■ **Do this**
Reproduce verbatim the records starting at the line that contains "Task: Click the info icon beside MATH header" and ending at the line that contains "click(1272, 416)", both lines included.

■ **Given records**
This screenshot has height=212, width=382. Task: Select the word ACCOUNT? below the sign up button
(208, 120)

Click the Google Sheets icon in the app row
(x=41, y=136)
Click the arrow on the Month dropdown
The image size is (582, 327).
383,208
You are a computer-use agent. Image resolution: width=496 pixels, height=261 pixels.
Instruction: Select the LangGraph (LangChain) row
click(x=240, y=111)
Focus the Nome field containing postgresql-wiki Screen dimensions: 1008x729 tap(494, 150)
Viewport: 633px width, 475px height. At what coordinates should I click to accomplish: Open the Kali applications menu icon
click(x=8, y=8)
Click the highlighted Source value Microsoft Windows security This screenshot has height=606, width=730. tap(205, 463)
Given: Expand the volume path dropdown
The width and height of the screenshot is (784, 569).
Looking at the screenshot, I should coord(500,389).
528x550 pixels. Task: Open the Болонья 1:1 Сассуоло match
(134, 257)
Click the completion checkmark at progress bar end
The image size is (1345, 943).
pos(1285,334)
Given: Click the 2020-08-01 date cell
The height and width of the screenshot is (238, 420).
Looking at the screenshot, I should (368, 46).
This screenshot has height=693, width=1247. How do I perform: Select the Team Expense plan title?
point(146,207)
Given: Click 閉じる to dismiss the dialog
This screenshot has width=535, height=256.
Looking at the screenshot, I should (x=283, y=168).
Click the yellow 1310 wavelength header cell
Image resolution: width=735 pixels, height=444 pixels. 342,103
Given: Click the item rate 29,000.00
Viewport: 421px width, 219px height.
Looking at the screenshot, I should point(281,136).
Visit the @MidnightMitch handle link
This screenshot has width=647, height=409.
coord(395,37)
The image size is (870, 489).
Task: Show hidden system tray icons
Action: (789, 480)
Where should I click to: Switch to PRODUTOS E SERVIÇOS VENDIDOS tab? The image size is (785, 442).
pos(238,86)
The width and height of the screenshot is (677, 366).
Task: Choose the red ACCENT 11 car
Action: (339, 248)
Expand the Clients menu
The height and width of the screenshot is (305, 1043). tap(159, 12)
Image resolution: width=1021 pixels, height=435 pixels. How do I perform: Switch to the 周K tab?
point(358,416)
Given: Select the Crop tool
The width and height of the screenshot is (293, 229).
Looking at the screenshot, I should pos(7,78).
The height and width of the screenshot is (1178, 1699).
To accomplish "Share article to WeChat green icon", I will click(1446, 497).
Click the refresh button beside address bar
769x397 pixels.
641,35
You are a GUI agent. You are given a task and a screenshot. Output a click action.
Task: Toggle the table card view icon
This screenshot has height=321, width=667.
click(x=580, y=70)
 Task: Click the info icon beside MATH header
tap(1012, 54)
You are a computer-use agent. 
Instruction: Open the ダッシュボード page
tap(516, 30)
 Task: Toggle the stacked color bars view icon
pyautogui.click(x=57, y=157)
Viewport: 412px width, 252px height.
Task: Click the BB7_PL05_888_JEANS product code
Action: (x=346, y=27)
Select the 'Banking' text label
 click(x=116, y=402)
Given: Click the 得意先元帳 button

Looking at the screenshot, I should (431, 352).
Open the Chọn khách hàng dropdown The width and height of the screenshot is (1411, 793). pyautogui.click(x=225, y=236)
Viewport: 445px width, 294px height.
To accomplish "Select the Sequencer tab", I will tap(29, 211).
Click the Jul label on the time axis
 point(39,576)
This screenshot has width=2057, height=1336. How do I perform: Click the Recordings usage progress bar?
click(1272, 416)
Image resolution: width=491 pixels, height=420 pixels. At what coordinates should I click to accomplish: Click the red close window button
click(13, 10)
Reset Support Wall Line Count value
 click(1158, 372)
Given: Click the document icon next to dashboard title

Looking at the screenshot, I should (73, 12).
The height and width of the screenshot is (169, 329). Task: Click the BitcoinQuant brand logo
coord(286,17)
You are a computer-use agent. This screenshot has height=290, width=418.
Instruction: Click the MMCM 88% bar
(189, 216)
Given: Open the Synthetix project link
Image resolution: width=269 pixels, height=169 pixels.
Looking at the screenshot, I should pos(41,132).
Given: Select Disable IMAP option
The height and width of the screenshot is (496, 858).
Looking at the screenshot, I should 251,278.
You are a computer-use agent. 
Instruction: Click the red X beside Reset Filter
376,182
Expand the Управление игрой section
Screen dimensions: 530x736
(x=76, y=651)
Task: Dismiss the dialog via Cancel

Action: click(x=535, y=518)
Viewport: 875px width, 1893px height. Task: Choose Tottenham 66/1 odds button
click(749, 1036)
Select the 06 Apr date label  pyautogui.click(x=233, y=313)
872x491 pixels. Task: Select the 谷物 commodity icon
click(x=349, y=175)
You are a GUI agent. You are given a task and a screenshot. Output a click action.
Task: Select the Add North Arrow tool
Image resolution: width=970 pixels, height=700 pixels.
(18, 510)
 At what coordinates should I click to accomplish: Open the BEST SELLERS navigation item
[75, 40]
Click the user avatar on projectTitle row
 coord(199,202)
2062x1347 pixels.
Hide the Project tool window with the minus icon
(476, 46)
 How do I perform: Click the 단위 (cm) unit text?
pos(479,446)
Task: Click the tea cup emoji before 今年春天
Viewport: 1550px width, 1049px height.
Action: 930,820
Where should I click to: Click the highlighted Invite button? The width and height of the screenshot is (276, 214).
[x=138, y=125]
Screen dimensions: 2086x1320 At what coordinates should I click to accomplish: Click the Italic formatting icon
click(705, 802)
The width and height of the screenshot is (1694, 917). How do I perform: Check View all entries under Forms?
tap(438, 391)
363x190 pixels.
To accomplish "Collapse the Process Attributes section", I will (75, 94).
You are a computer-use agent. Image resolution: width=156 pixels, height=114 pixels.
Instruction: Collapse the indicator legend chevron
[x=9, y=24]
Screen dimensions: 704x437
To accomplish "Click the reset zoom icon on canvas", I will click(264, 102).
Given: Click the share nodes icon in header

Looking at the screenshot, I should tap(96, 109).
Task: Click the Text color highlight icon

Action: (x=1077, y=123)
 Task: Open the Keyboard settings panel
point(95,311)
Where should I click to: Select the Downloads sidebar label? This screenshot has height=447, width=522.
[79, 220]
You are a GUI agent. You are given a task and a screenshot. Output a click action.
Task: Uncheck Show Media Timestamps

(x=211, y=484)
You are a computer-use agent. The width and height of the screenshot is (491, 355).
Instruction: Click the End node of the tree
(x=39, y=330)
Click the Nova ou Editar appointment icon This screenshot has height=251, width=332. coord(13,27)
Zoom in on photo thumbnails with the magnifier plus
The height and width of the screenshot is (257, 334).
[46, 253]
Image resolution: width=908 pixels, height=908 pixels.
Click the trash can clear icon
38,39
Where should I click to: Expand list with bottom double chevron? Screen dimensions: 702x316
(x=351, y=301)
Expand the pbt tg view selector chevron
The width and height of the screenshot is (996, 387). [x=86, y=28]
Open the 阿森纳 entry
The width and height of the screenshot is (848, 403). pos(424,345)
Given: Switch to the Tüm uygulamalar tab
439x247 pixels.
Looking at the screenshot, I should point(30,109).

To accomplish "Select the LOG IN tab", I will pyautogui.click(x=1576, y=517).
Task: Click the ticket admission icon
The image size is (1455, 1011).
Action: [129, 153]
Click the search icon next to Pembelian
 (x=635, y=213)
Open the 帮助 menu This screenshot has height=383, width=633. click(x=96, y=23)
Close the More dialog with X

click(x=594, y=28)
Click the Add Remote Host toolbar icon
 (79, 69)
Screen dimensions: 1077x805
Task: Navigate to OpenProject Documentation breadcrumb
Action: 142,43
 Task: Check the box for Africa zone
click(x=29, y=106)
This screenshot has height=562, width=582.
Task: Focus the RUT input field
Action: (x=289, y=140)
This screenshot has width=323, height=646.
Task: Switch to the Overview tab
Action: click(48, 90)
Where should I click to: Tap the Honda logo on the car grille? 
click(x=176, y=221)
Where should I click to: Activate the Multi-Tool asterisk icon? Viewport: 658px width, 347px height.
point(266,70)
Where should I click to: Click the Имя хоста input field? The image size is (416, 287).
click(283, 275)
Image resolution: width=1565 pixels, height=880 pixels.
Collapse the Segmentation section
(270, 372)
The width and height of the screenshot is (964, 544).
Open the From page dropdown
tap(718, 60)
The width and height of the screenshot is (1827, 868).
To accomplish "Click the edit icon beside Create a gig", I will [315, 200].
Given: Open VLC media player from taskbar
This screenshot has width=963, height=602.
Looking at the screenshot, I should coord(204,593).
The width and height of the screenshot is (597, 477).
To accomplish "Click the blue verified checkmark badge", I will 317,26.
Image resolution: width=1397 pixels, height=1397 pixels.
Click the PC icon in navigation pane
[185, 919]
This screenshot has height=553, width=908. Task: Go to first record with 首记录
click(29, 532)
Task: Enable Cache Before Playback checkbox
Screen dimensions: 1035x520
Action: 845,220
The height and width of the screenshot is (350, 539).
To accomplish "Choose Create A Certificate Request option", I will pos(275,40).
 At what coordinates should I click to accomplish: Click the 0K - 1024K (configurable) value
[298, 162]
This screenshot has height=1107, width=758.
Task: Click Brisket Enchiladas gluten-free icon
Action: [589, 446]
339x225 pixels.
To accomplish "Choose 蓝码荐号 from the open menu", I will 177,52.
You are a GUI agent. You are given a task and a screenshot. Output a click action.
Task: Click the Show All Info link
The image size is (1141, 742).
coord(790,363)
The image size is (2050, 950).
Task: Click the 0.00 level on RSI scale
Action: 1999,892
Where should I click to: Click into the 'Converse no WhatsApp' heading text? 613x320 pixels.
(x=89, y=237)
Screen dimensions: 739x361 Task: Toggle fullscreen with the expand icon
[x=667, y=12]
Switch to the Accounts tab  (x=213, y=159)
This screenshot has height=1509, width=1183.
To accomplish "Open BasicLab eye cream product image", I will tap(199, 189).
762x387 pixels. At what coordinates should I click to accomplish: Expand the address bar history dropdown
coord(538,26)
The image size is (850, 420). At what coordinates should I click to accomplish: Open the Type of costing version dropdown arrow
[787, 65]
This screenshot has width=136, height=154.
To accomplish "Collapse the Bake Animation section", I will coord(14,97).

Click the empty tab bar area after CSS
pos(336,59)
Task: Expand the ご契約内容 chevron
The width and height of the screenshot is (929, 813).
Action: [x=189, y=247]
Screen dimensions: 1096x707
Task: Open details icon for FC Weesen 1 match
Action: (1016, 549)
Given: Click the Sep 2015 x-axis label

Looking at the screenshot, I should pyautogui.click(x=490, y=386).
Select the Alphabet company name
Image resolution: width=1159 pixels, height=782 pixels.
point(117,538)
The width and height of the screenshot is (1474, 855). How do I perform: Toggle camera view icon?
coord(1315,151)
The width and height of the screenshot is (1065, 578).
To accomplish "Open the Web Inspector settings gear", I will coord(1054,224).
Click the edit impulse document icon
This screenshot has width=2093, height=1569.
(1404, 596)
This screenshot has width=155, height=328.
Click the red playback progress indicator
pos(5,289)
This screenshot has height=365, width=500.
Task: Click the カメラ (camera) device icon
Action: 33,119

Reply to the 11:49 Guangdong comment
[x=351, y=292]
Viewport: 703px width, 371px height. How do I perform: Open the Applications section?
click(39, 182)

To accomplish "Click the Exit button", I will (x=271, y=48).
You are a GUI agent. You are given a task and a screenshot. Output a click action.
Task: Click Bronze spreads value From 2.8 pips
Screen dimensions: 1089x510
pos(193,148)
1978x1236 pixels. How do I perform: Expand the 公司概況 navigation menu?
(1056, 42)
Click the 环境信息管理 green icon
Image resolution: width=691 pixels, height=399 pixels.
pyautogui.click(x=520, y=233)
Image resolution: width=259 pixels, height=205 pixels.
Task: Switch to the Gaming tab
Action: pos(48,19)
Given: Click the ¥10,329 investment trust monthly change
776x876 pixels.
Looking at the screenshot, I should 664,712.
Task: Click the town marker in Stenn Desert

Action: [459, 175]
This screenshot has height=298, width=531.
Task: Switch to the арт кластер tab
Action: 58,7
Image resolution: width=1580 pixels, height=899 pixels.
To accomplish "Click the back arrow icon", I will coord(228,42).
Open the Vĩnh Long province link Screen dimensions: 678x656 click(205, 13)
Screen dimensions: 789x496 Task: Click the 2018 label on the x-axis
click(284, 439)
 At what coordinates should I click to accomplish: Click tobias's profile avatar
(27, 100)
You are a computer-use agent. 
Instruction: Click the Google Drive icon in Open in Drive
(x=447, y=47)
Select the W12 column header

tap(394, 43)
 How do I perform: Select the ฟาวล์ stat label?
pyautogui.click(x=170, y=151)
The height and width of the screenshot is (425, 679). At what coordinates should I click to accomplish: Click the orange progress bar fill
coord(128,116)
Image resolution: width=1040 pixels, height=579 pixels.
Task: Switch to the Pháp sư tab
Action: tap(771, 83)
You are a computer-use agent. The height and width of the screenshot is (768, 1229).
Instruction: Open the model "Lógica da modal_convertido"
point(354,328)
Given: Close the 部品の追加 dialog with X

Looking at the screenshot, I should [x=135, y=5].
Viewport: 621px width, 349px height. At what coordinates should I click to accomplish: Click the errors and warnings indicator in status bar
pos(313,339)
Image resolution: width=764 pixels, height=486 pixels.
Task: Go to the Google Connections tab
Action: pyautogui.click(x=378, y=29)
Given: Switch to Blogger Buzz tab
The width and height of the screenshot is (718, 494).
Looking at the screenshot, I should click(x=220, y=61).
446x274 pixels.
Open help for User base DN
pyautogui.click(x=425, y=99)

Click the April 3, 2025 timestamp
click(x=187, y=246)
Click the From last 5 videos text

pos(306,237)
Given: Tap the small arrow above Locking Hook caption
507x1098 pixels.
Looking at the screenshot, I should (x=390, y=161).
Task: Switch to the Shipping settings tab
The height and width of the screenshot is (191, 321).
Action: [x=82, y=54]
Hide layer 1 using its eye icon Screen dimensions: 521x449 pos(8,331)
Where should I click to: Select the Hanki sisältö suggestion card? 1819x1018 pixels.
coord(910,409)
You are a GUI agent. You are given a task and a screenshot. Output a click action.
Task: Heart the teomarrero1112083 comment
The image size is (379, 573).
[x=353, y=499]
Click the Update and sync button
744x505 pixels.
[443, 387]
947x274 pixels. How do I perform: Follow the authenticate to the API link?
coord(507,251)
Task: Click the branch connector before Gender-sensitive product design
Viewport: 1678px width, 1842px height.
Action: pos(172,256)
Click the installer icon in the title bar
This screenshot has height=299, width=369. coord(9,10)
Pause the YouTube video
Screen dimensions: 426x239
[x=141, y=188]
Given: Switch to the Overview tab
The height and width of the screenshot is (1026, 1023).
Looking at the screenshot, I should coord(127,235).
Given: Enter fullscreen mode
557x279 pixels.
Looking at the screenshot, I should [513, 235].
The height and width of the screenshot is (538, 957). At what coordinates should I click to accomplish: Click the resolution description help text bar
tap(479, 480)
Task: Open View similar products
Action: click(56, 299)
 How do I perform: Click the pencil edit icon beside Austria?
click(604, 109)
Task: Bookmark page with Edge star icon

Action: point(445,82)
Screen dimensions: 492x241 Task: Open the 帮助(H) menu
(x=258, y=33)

■ **Result**
 Task: Click the info icon beside MATH header
tap(1012, 54)
You are a computer-use agent. 
Instruction: Open the ダッシュボード page
tap(516, 30)
 Task: Toggle the stacked color bars view icon
pyautogui.click(x=57, y=157)
Viewport: 412px width, 252px height.
Task: Click the BB7_PL05_888_JEANS product code
Action: (x=346, y=27)
Select the 'Banking' text label
 click(x=116, y=402)
Given: Click the 得意先元帳 button

Looking at the screenshot, I should (431, 352).
Open the Chọn khách hàng dropdown The width and height of the screenshot is (1411, 793). pyautogui.click(x=225, y=236)
Viewport: 445px width, 294px height.
To accomplish "Select the Sequencer tab", I will tap(29, 211).
Click the Jul label on the time axis
 point(39,576)
This screenshot has width=2057, height=1336. How do I perform: Click the Recordings usage progress bar?
click(1272, 416)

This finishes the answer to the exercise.